Reproduce every item below word for word, keeping each line as it is.

::::::::::

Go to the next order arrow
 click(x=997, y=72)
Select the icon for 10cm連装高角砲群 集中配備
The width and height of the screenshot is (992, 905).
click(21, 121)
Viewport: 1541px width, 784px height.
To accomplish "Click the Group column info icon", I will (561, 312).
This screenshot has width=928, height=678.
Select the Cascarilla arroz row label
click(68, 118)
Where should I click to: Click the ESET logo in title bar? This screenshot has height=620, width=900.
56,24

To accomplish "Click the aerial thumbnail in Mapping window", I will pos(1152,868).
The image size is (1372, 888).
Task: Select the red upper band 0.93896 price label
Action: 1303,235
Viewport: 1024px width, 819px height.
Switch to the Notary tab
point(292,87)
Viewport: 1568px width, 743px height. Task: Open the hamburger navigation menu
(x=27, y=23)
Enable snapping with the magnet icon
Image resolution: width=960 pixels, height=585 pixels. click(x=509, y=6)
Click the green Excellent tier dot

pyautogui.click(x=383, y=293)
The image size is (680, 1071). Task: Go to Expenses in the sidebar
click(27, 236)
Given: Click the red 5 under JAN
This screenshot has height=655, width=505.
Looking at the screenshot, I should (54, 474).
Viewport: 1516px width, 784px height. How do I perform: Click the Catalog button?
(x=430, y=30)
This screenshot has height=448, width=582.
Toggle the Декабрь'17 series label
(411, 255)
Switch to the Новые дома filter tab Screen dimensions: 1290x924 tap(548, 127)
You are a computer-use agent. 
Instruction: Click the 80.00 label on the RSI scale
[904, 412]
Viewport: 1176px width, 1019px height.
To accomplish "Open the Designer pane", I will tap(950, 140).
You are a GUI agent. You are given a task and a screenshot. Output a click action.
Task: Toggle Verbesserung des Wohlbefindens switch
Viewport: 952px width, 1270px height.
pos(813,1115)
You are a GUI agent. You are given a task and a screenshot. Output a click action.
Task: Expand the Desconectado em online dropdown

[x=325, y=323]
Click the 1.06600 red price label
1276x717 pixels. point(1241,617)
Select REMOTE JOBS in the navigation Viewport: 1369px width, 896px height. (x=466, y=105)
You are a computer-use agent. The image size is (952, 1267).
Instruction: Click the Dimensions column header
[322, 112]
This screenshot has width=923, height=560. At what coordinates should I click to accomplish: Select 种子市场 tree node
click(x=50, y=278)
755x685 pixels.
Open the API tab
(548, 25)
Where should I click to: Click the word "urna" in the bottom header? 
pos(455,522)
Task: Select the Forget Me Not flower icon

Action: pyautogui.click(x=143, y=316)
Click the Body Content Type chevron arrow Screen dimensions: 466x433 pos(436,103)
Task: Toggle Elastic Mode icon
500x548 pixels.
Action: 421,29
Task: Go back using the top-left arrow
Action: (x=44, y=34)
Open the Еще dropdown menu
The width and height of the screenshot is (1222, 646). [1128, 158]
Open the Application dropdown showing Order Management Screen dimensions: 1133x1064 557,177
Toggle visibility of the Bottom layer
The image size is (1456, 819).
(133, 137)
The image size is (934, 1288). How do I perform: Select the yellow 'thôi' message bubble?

::::::::::

## Completed task
Go to the next order arrow
 click(x=997, y=72)
Select the icon for 10cm連装高角砲群 集中配備
The width and height of the screenshot is (992, 905).
click(21, 121)
Viewport: 1541px width, 784px height.
To accomplish "Click the Group column info icon", I will (561, 312).
This screenshot has width=928, height=678.
Select the Cascarilla arroz row label
click(68, 118)
Where should I click to: Click the ESET logo in title bar? This screenshot has height=620, width=900.
56,24

To accomplish "Click the aerial thumbnail in Mapping window", I will pos(1152,868).
The image size is (1372, 888).
Task: Select the red upper band 0.93896 price label
Action: 1303,235
Viewport: 1024px width, 819px height.
Switch to the Notary tab
point(292,87)
Viewport: 1568px width, 743px height. Task: Open the hamburger navigation menu
(x=27, y=23)
Enable snapping with the magnet icon
Image resolution: width=960 pixels, height=585 pixels. click(x=509, y=6)
Click the green Excellent tier dot

pyautogui.click(x=383, y=293)
The image size is (680, 1071). Task: Go to Expenses in the sidebar
click(27, 236)
Given: Click the red 5 under JAN
This screenshot has height=655, width=505.
Looking at the screenshot, I should (54, 474).
Viewport: 1516px width, 784px height. How do I perform: Click the Catalog button?
(x=430, y=30)
This screenshot has height=448, width=582.
Toggle the Декабрь'17 series label
(411, 255)
Switch to the Новые дома filter tab Screen dimensions: 1290x924 tap(548, 127)
You are a computer-use agent. 
Instruction: Click the 80.00 label on the RSI scale
[904, 412]
Viewport: 1176px width, 1019px height.
To accomplish "Open the Designer pane", I will tap(950, 140).
You are a GUI agent. You are given a task and a screenshot. Output a click action.
Task: Toggle Verbesserung des Wohlbefindens switch
Viewport: 952px width, 1270px height.
pos(813,1115)
You are a GUI agent. You are given a task and a screenshot. Output a click action.
Task: Expand the Desconectado em online dropdown

[x=325, y=323]
Click the 1.06600 red price label
1276x717 pixels. point(1241,617)
Select REMOTE JOBS in the navigation Viewport: 1369px width, 896px height. (x=466, y=105)
You are a computer-use agent. The image size is (952, 1267).
Instruction: Click the Dimensions column header
[322, 112]
This screenshot has width=923, height=560. At what coordinates should I click to accomplish: Select 种子市场 tree node
click(x=50, y=278)
755x685 pixels.
Open the API tab
(548, 25)
Where should I click to: Click the word "urna" in the bottom header? 
pos(455,522)
Task: Select the Forget Me Not flower icon

Action: pyautogui.click(x=143, y=316)
Click the Body Content Type chevron arrow Screen dimensions: 466x433 pos(436,103)
Task: Toggle Elastic Mode icon
500x548 pixels.
Action: 421,29
Task: Go back using the top-left arrow
Action: (x=44, y=34)
Open the Еще dropdown menu
The width and height of the screenshot is (1222, 646). [1128, 158]
Open the Application dropdown showing Order Management Screen dimensions: 1133x1064 557,177
Toggle visibility of the Bottom layer
The image size is (1456, 819).
(133, 137)
The image size is (934, 1288). How do I perform: Select the yellow 'thôi' message bubble?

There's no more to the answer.